I'm scared about biological computing
Ethical analogies with animals and veganism
- Many comments compare biocomputing ethics to factory farming, breeding animals to want to be eaten, or decerebrated animals.
- Disagreement over whether vegan ethics are directly relevant: some see the core issue as sentience and suffering; others as “rigging” preferences (e.g., dogs bred to love work, hypothetical pigs bred to want to be eaten).
- Several note everyone “draws a line” (plants vs animals vs specific animals), and accuse some arguments of being inconsistent or relativistic.
- Some argue lab-grown or non-sentient substrates would largely dissolve vegan objections; others say the underlying moral questions would persist.
Consciousness and moral status
- Large subthread on whether silicon AIs and biological computers can be conscious.
- Thought experiments invoked: “China brain,” Chinese room, split-brain patients, philosophical zombies.
- Positions range from:
- Strong materialism (“consciousness emerges from physical processes; in principle anything could be conscious”),
- To hard skepticism (“consciousness is an incoherent or religiously inherited concept”),
- To views centering consciousness on emotion/brainstem and “felt homeostasis,” implying petri-dish networks are likely non-conscious.
- Debate on free will and whether humans themselves are just prediction engines / LLM-like.
Doom-playing neuron experiments
- Multiple commenters stress the neurons are not receiving raw visual input; a conventional neural network encodes game state into electrode signals and decodes outputs.
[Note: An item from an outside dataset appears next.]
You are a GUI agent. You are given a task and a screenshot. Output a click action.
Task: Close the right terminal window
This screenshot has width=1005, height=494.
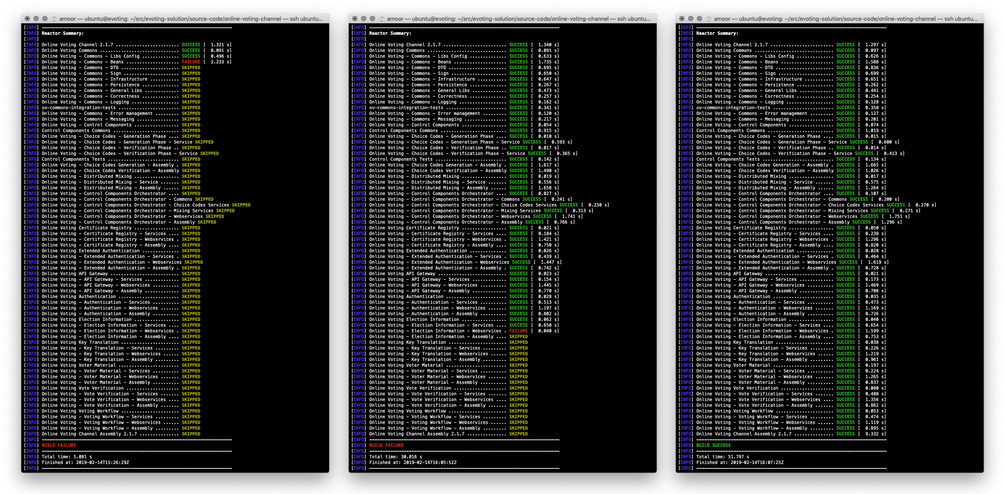tap(682, 18)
- Skepticism that the neurons are truly “seeing” or “playing Doom” versus adding structured noise; some call popular descriptions misleading or “ghost stories.”
- Others emphasize that, despite hype, there is substantive neuroscience and interesting proof-of-concept learning, especially in simpler “pong” setups without heavy preprocessing.
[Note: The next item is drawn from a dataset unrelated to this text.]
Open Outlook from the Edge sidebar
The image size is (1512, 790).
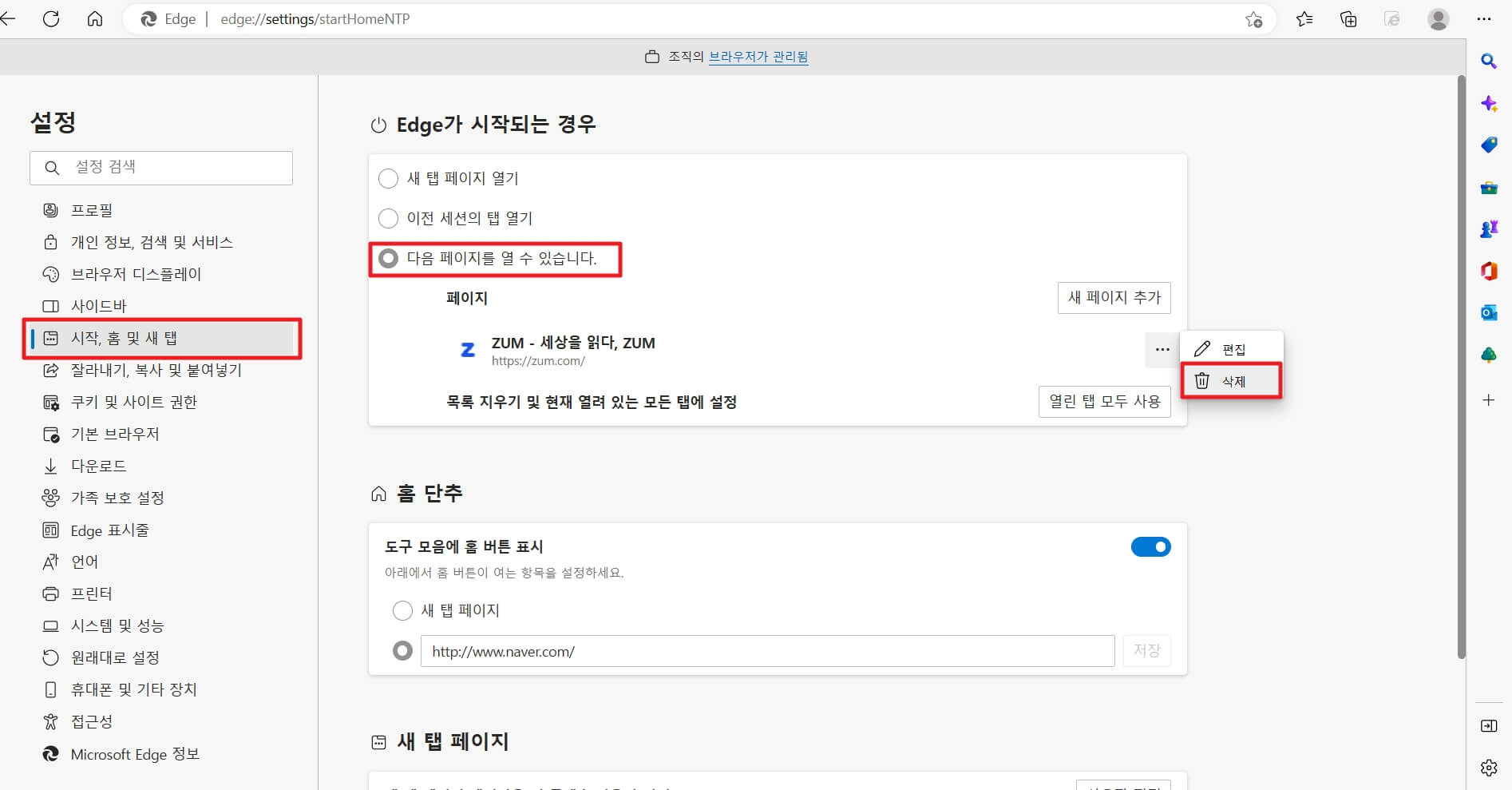point(1488,312)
- A researcher-like voice explains electrode-count limitations and defends the use of autoencoders.
Prospects and fears of biological computing
- Some argue biocomputers are inevitable and vastly more energy-efficient, potentially enabling “brains in jars” and new intelligence substrates.
- Others dismiss strong extrapolations (e.g., rapid “Claude’s law” scaling, live-animal networks) as speculative or ethically horrific.
- Concern that, absent clear theories of consciousness, we risk creating suffering systems (biological or AI) without knowing where to draw ethical lines.
Media, hype, and epistemic quality
- Frustration that YouTube-driven narratives and superficial reading distort public understanding of these experiments.
- Counterpoint: books and other media can mislead too; the real issue is critical thinking and algorithmic amplification of bad ideas.